La presse américaine amorce aujourd’hui un mea culpa spectaculaire, non seulement
pour n’avoir rien vu venir mais aussi, plus timidement il est vrai, pour s’être
prononcé aussi outrageusement en faveur d’Hillary Clinton. Il en va
différemment en France où ceux qui dictent le politiquement correct restent
impavides et ne paraissent pas désarmer le moins du monde. Apparemment, ils
restent confits dans leurs certitudes ainsi que dans leur prétendue supériorité
morale, comme s’ils n’avaient rien appris du séisme qui vient de se produire
outre-Atlantique.
Considérons l’éditorial effarant du directeur
du Monde en personne, Jérôme
Fenoglio.
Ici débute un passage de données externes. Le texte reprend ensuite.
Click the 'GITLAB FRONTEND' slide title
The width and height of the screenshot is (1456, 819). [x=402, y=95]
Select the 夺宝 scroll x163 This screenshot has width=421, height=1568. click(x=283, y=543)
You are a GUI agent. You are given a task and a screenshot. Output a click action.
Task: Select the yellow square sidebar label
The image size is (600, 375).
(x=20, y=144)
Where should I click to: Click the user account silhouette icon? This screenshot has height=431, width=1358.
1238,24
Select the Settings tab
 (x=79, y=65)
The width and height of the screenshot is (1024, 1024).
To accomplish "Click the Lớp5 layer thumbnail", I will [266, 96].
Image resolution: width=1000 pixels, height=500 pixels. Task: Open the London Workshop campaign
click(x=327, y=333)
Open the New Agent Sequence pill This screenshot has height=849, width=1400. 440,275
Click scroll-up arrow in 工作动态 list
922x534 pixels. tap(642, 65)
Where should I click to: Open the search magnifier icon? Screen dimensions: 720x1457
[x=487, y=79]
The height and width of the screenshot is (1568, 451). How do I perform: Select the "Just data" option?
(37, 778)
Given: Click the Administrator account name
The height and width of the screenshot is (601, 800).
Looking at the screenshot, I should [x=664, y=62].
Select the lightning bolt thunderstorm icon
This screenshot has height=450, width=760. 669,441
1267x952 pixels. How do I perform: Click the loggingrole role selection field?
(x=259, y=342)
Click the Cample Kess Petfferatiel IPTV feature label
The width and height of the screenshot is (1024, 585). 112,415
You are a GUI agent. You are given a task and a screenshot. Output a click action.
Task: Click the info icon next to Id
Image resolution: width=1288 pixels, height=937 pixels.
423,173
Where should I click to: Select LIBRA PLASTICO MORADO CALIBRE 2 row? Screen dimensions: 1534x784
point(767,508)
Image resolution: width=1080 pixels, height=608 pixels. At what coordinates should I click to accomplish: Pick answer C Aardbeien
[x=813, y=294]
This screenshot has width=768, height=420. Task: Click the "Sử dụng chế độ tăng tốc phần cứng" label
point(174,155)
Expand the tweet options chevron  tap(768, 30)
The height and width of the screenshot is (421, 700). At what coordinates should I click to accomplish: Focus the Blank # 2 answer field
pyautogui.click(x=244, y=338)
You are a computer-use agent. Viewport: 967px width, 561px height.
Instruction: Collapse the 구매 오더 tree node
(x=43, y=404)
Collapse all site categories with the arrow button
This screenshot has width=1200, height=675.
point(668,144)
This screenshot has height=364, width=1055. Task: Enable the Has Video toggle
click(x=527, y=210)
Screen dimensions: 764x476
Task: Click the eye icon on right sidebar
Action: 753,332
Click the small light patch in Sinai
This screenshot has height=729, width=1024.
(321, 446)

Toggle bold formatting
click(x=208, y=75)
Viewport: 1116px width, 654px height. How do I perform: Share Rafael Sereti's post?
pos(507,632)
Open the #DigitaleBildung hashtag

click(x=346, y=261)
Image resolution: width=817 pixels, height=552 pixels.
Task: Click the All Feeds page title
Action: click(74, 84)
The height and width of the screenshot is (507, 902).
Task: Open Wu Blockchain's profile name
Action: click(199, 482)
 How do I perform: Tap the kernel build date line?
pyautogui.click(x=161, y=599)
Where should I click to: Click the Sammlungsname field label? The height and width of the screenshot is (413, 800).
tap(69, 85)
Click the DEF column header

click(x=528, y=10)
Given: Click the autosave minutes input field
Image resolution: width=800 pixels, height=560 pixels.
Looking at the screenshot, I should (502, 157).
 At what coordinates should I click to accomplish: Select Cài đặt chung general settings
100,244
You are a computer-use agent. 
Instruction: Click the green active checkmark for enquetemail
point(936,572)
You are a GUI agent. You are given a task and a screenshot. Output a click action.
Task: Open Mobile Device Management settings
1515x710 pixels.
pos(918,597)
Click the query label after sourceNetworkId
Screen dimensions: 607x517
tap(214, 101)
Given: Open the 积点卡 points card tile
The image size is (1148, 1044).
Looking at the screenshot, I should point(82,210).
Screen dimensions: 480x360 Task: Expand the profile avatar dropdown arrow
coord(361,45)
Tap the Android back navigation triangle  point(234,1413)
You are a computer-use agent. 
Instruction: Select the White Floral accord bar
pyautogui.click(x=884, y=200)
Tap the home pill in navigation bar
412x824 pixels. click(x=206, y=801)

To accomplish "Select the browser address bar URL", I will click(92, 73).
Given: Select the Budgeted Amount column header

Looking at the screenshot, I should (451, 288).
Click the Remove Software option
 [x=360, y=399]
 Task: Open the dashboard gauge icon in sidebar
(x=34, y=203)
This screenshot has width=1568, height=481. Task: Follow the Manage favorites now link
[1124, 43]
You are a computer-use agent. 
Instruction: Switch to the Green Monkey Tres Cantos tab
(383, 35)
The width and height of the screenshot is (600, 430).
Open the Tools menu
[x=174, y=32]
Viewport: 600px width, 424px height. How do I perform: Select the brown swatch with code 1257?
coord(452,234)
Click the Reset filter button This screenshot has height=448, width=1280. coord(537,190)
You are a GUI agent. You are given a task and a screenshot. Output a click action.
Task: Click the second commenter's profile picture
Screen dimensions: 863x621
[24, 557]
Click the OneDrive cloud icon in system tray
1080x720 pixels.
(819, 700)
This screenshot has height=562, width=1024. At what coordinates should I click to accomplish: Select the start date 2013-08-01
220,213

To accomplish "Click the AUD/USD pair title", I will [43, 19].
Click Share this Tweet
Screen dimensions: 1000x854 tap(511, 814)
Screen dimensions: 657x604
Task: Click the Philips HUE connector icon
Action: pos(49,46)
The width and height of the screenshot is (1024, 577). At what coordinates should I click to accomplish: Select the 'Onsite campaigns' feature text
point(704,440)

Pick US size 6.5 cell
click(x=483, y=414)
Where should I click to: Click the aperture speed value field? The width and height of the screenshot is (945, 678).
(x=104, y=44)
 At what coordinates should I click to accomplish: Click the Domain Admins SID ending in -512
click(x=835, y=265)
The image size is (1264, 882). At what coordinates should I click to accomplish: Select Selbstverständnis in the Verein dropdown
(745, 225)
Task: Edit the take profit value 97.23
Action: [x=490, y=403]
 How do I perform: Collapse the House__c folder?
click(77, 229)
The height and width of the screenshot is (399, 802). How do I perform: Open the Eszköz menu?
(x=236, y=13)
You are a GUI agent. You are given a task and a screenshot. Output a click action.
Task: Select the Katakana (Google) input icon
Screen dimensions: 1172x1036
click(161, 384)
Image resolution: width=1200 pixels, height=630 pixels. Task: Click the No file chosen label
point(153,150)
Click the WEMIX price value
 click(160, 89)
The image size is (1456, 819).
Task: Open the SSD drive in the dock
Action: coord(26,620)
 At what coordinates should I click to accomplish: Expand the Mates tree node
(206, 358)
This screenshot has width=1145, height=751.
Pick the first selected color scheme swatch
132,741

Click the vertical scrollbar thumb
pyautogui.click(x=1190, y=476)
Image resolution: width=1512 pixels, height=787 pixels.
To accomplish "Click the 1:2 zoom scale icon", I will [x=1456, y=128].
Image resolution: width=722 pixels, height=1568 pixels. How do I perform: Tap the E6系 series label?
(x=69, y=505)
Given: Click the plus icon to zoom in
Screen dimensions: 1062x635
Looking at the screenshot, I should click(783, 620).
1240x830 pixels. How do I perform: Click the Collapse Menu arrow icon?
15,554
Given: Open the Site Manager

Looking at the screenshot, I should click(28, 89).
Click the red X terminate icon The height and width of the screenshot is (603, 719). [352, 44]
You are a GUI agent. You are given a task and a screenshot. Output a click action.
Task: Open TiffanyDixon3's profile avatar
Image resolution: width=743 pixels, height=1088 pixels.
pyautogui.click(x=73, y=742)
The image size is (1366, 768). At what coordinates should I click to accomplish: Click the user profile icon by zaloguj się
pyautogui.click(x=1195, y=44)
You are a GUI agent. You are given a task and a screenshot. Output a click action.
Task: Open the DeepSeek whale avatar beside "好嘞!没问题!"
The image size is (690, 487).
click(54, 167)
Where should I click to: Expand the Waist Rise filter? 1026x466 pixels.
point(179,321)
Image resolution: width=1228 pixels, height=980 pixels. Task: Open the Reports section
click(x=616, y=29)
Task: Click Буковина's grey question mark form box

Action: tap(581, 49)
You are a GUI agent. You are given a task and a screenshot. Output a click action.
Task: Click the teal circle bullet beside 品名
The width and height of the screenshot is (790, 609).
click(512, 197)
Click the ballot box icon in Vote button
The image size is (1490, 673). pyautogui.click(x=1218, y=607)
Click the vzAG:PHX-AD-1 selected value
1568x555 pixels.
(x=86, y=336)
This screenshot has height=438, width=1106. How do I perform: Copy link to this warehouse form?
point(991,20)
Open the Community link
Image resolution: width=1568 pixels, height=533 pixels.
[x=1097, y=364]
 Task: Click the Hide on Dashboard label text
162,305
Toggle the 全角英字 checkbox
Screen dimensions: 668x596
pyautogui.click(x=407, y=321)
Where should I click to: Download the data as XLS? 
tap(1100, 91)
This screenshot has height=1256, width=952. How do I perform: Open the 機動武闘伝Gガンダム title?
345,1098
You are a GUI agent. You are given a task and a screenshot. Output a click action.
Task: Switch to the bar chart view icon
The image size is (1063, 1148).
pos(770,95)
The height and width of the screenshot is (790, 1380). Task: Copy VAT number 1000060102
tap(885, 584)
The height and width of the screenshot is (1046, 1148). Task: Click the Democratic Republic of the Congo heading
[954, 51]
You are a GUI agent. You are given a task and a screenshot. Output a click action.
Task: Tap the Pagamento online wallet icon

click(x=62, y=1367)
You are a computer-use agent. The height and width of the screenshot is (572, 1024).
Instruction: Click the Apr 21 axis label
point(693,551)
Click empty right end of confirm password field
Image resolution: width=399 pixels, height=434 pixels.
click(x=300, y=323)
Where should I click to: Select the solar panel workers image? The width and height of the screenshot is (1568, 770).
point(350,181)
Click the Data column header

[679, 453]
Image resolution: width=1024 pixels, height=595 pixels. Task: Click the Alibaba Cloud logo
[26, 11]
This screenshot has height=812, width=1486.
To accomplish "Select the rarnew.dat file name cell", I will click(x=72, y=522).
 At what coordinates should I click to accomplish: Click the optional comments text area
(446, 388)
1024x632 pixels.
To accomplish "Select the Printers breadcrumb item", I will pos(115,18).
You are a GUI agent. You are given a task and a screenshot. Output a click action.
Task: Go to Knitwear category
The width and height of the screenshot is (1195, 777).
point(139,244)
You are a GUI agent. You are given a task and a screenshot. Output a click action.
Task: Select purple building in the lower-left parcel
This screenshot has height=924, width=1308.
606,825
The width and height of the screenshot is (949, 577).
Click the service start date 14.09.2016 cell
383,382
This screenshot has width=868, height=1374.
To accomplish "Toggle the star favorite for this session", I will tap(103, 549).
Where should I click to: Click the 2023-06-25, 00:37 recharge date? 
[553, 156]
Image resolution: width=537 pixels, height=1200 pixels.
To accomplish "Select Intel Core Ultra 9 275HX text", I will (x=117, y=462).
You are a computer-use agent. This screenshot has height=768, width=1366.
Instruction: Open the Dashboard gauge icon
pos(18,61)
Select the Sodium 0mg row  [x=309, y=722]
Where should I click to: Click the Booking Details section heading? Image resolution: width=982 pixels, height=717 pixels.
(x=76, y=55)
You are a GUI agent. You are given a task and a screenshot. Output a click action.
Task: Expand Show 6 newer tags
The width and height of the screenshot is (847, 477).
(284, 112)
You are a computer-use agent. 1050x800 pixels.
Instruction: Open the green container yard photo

Pour lui, « la colère a gagné,
la rage protestataire l’a emporté ». C’est bien le moins qu’on pouvait en
dire, même s’il croit devoir en rajouter dans la grandiloquence en comparant
l’élection américaine à la chute du mur de Berlin ou au 11 septembre…
Plus intéressante est la cause qu’il impute à
cette colère et à cette rage qu’il déplore de toute évidence : le déclassement
des classes moyennes ? Les effets dommageables de la globalisation ?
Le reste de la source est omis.